══ RECORDS PROVIDED ══

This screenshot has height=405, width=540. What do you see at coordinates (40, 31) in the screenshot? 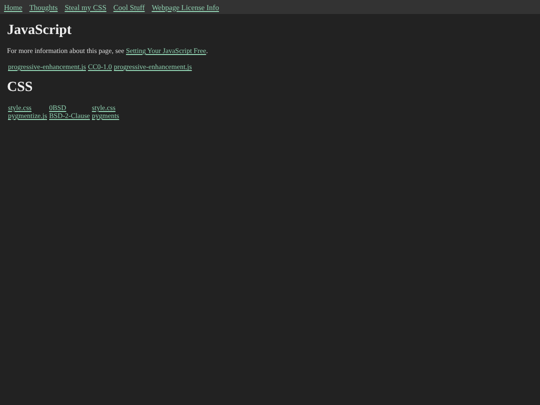
I see `section-heading: JavaScript` at bounding box center [40, 31].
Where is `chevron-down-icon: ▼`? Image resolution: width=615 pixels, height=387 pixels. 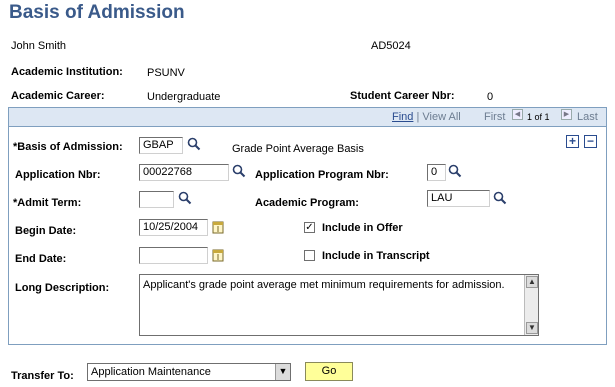 chevron-down-icon: ▼ is located at coordinates (282, 372).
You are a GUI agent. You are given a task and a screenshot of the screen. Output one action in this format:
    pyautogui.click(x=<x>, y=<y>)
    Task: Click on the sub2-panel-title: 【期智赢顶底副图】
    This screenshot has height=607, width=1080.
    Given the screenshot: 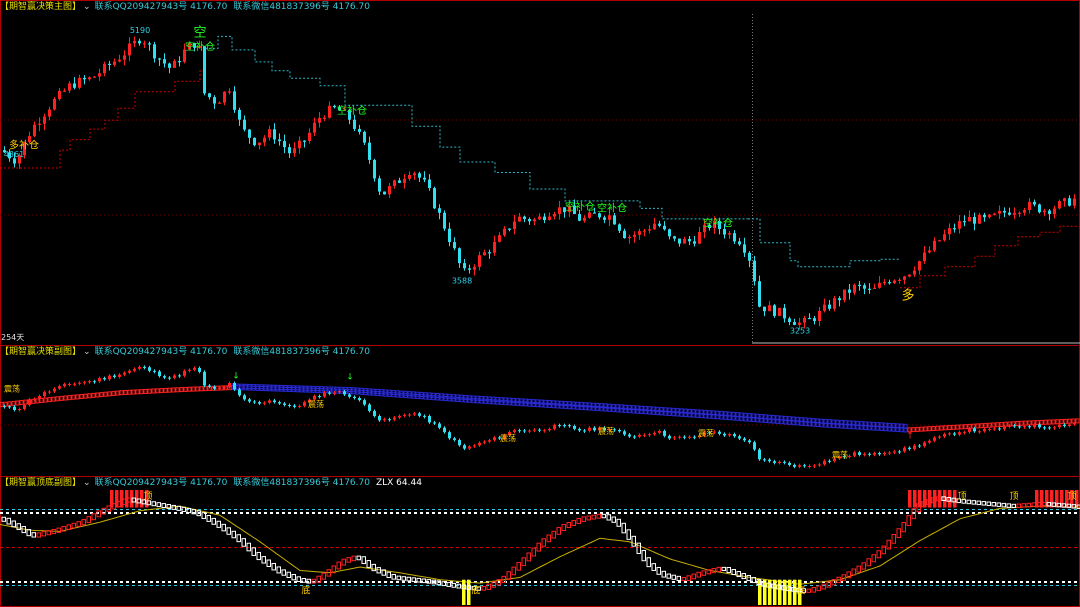 What is the action you would take?
    pyautogui.click(x=40, y=483)
    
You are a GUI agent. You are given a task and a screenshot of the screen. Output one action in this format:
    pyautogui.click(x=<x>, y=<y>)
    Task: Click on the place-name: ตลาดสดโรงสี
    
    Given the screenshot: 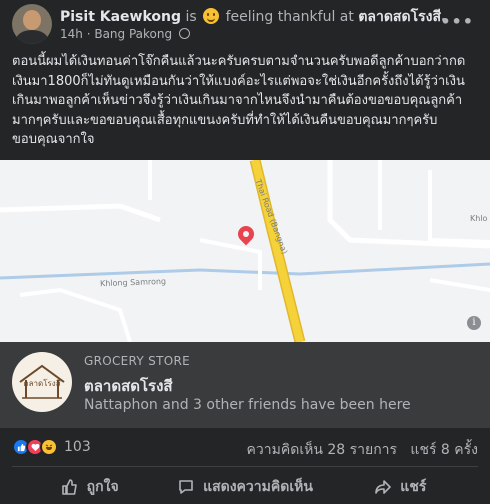 What is the action you would take?
    pyautogui.click(x=128, y=386)
    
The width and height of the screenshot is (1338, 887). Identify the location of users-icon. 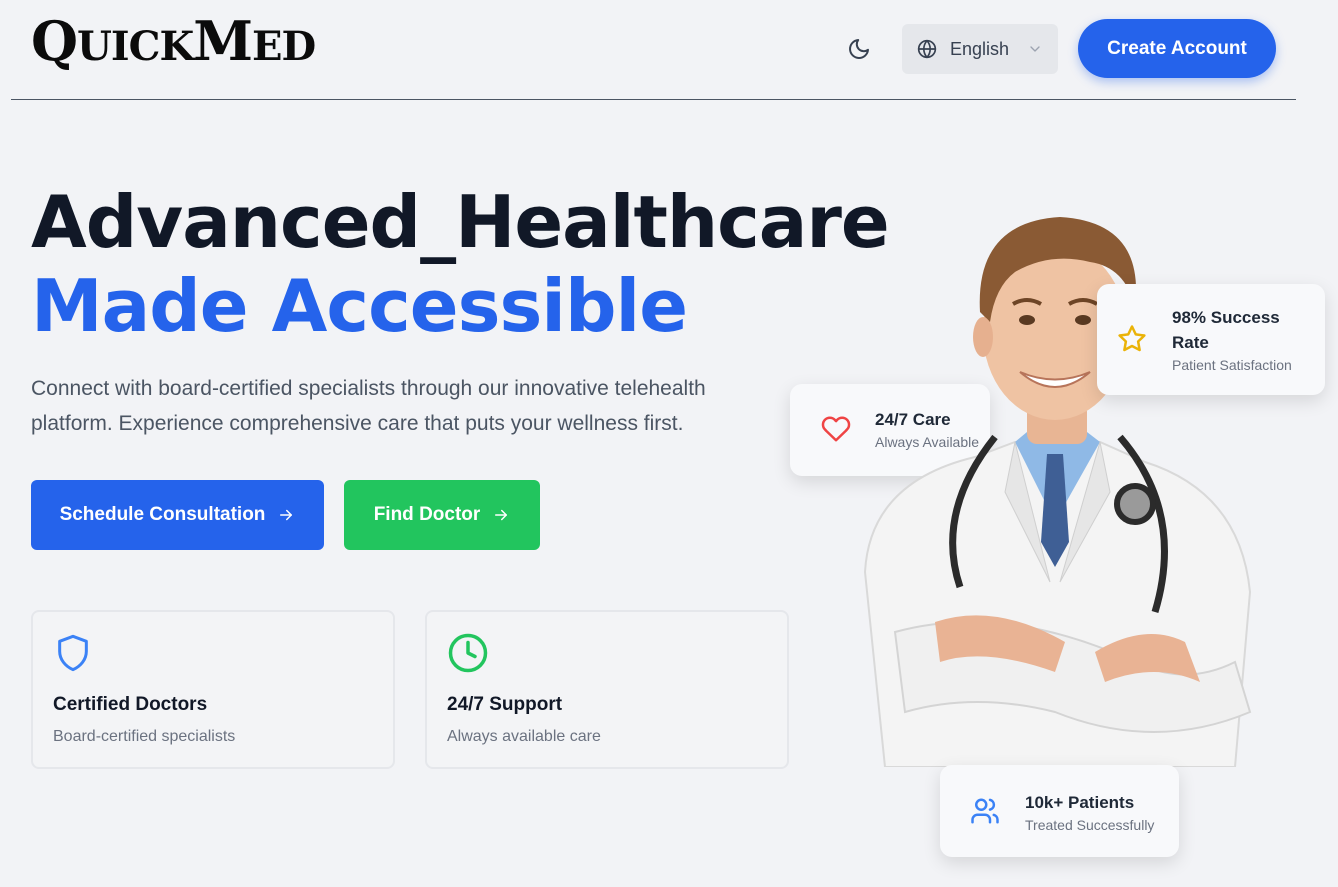
(985, 814).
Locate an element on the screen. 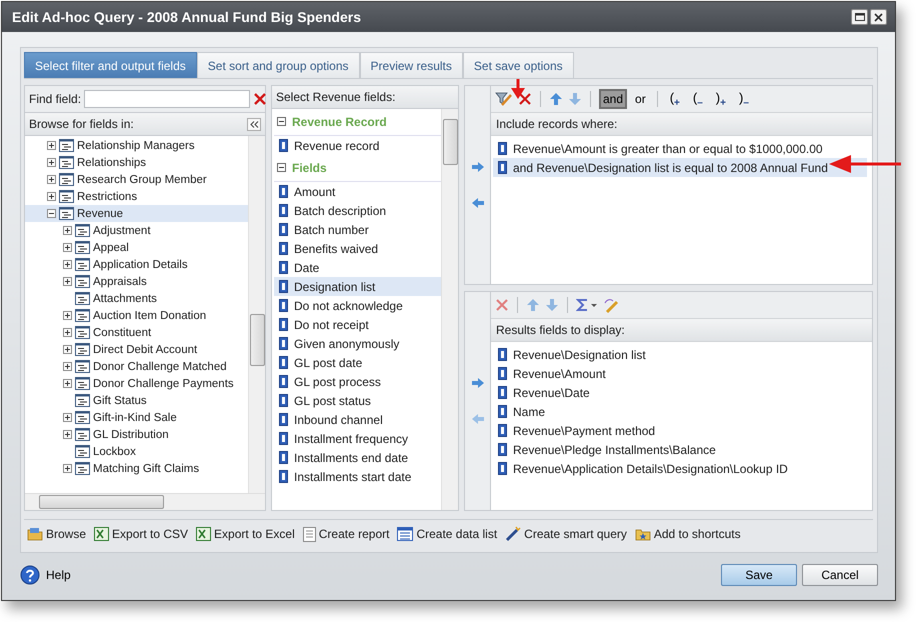 This screenshot has width=920, height=622. cancel-button: Cancel is located at coordinates (840, 575).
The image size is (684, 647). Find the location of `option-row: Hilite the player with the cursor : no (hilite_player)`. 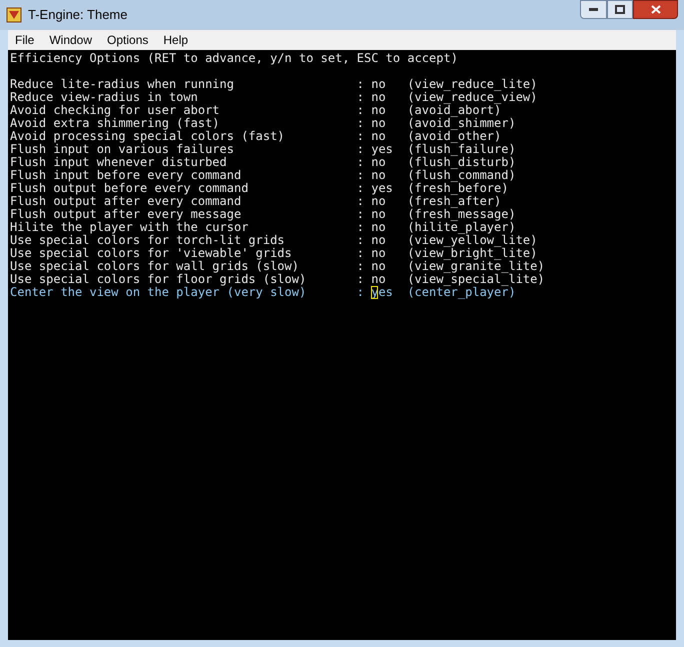

option-row: Hilite the player with the cursor : no (hilite_player) is located at coordinates (343, 228).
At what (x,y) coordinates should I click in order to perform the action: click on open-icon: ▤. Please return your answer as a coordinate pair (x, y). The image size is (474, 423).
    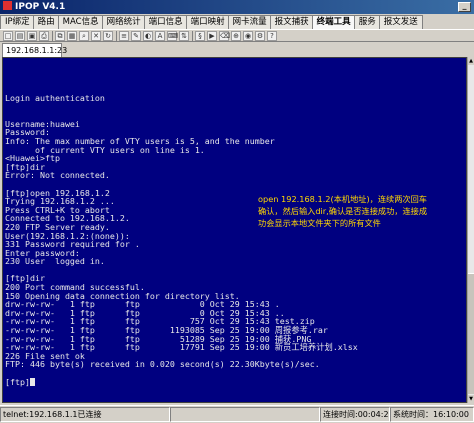
    Looking at the image, I should click on (20, 36).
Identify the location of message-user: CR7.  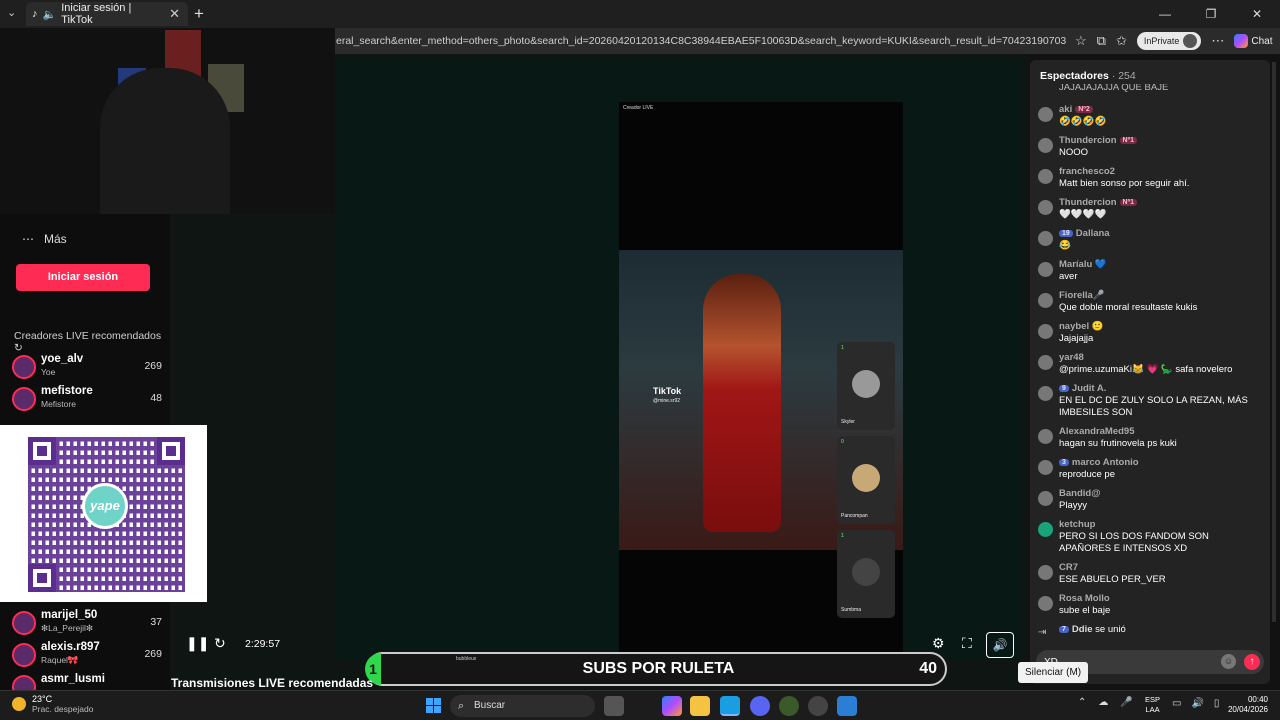
(1068, 568).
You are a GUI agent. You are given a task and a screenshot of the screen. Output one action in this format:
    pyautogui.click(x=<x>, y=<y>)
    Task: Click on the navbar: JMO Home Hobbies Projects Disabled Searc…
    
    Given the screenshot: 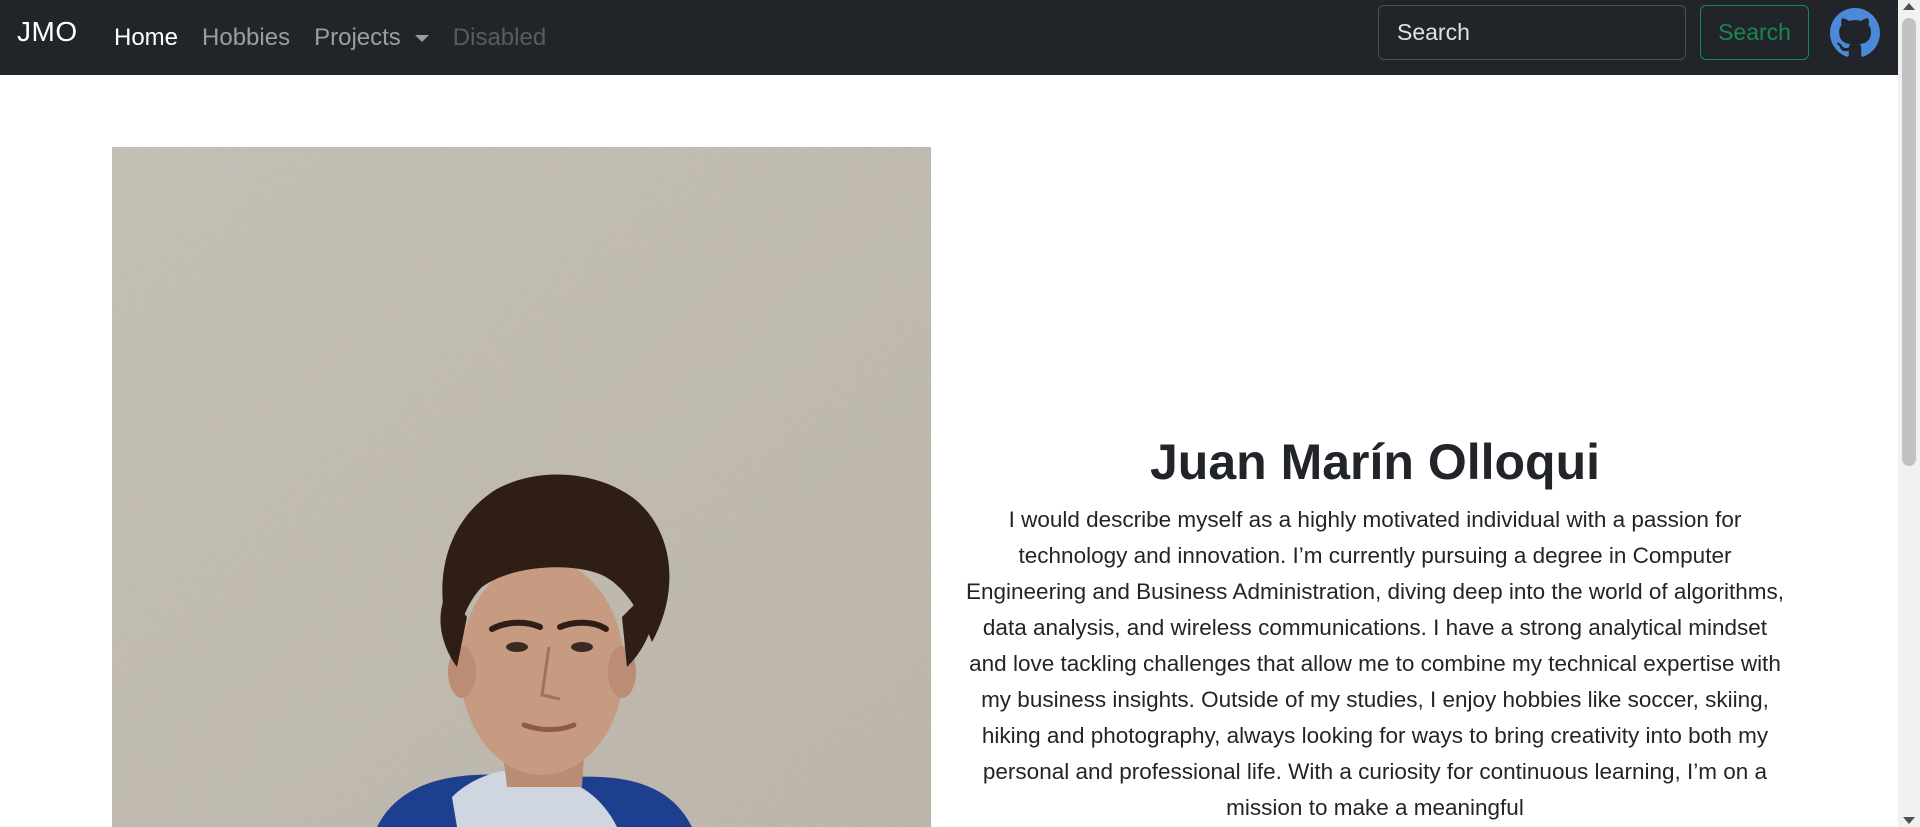 What is the action you would take?
    pyautogui.click(x=949, y=38)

═══

> **WHAT THE TASK REQUIRES**:
Render the part of the material that opens with the line containing "The image size is (684, 647)." and closes with the line containing "coordinates (343, 228)." as a Markdown table with the columns No. and Line, one row per line and blank lines omitted. Leave the pictures out of the answer.

> **COMPLETED EXERCISE**:
| No. | Line |
|---|---|
| 1 | The image size is (684, 647). Find the location of `option-row: Hilite the player with the cursor : no (hilite_player)`.  |
| 2 | option-row: Hilite the player with the cursor : no (hilite_player) is located at coordinates (343, 228). |